Omi in a Hellcat,” whose legal name is Bill Omar Carrasquillo, is currently serving a 5½-year prison term after pleading guilty last year to counts including conspiracy, copyright infringement, fraud, money laundering and tax evasion — all stemming from the business that funded his ostentatious tastes.

» READ MORE: Local YouTube star sentenced to 5½ years, ordered to forfeit $30M in large-scale cable piracy case

The company, launched in 2016 and known at various points by names such as Gears TV and Gears Reloaded, illegally sold content hijacked from cable boxes to thousands of online subscribers paying him fees as low as $15 a month.

The service proved wildly successful, attracting more than 100,000 subscribers and amassing more than $34 million in revenue by the time federal investigators shut it down in 2019.

Much of that money went toward buying the luxury items that later made Carrasquillo, 37, of Swedesboro, famous.

He fed a one million-strong Instagram following a steady diet of photos of custom jewelry and the latest additions to his car collection, interspersed with photos of his family, including one of his sons holding stacks of cash.

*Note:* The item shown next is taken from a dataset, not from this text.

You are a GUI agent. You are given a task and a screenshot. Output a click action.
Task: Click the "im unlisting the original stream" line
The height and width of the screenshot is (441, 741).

Videos on his “Omi in a Hellcat” YouTube channel, which boasts more than 800,000 subscribers, feature detailed reviews of the dozens of cars in the fleet he once owned mixed in with boastful clips with such titles as “Omi in a Hellcat makes over $1,100,000 in one week” and confessional-style videos detailing his rag-to-riches story.

A product of North Philadelphia, Carrasquillo was raised as one of 38 children, he said in a 2020 interview with YouTuber “Say Cheese!” His mother was deported and died of a drug overdose when he was a child, he said; his father dealt drugs and taught him at age 12 to cook crack cocaine.

After a childhood spent ping-ponging between relatives’ homes, foster care and juvenile detention for drug and other offenses, he turned his attention toward building his social media following and the business that allowed him to purchase the items that made him a star.

Many of the items up for sale Friday at the auction — hosted by the U.S. Marshals Service and Apple Towing Co. at the historic B&O Railroad Museum in Baltimore — will be recognizable to viewers of his content.

“I wanted to wrap this car like my childhood,” Carrasquillo said in a 2019 video featuring the Power Rangers-themed Lamborghini Aventador. By Thursday, it had already attracted $418,000 in early bidding.

Two other Lamborghinis — a 2020 Huracan LP 640-4 EVO and a 2019 Urus — were also leading the pack, drawing bids of $257,000 and $200,000, respectively.

The three Dodge Challenger Hellcats were topping out with bids as high as $73,000.

And the Eagles Super Bowl ring and a custom-designed pendant with the words “Omi in a Hellcat” spelled out in diamonds were going for $13,500 and $7,800 each.

Brady McCarron, a spokesperson for the U.S. Marshals Service, said Thursday they’d hoped to raise $3 million through the auction and have already hit $2.8 million in pledged bids.

Carrasquillo, who is currently serving his prison term at a federal prison in Union County, Pa., was unavailable for comment — though he cataloged his feeling on the seizure of his assets in a series of recent YouTube videos documenting his feelings on the case.

“It just sucks,” he said in one. “It sucks to lose my house, to lose properties, money, all my cars, my jewelry. It’s an embarrassment.”

But, Carrasquillo continued: “I became a millionaire once. I can do it 150 more times.”